Hillary Clinton ganhou a Donald Trump no estado do Massachusets mas o resultado não se traduziu numa vitória nacional e foi mesmo o candidato republicano quem acabou eleito Presidente dos Estados Unidos da América.

Foi em Massachusetts que Elizabeth Collins, a residir em Portugal há cerca de seis anos, cresceu e o resultado político nesse estado seria mais do seu agrado, como confessou em declarações ao Delas. Um pouco “surpreendida” e, sobretudo, “descontente” são as palavras que resumem o sentimento da professora de Psicologia Social do ISCTE (Lisboa).

“Estou surpreendida até certo ponto, porque as sondagens e tudo mais não faziam prever estes resultados. Mas a minha avaliação hoje é que talvez tenha havido um certo medo ou simplesmente falta de capacidade de ver uma mulher num cargo tão poderoso como este”, afirma a investigadora.
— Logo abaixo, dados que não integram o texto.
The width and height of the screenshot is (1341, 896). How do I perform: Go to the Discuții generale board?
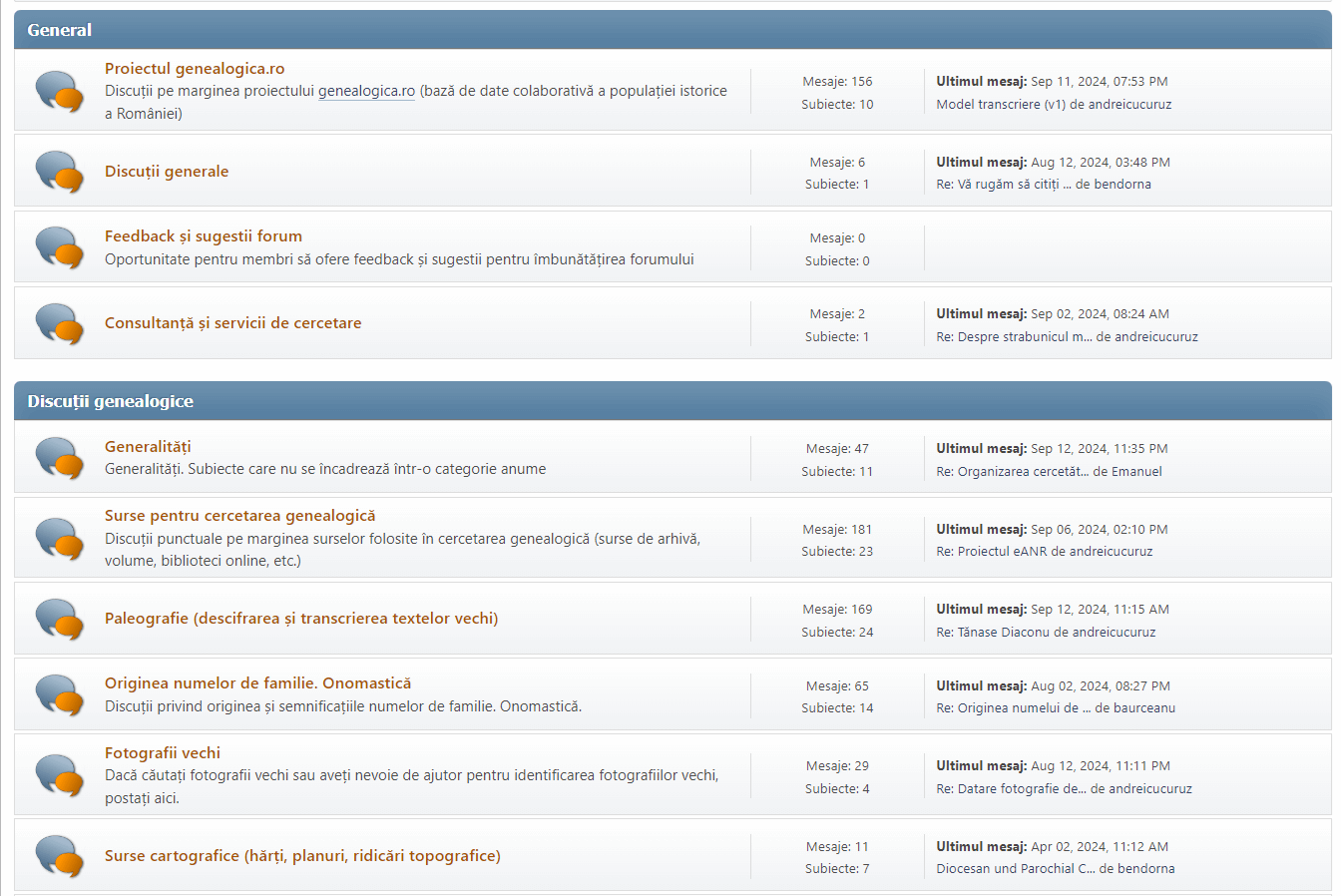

Segundo a cientista social, nos Estados Unidos “as pessoas falam muito mais de racismo do que de sexismo. Elegemos um presidente negro, antes de elegermos uma mulher, por isso, até certo ponto, estes resultados não me surpreendem”.

A psicóloga social defende que não se trata tanto de uma opção consciente ou apenas de uma simples recusa de querer ver mulheres nesses cargos, apesar de reconhecer que há quem se oponha diretamente a isso. “Quando imaginam a pessoa que vai governar os Estados Unidos, um dos mais poderosos países do mundo, a imagem de uma mulher não encaixa nessa projeção. E não penso que seja necessariamente consciente”, afirma.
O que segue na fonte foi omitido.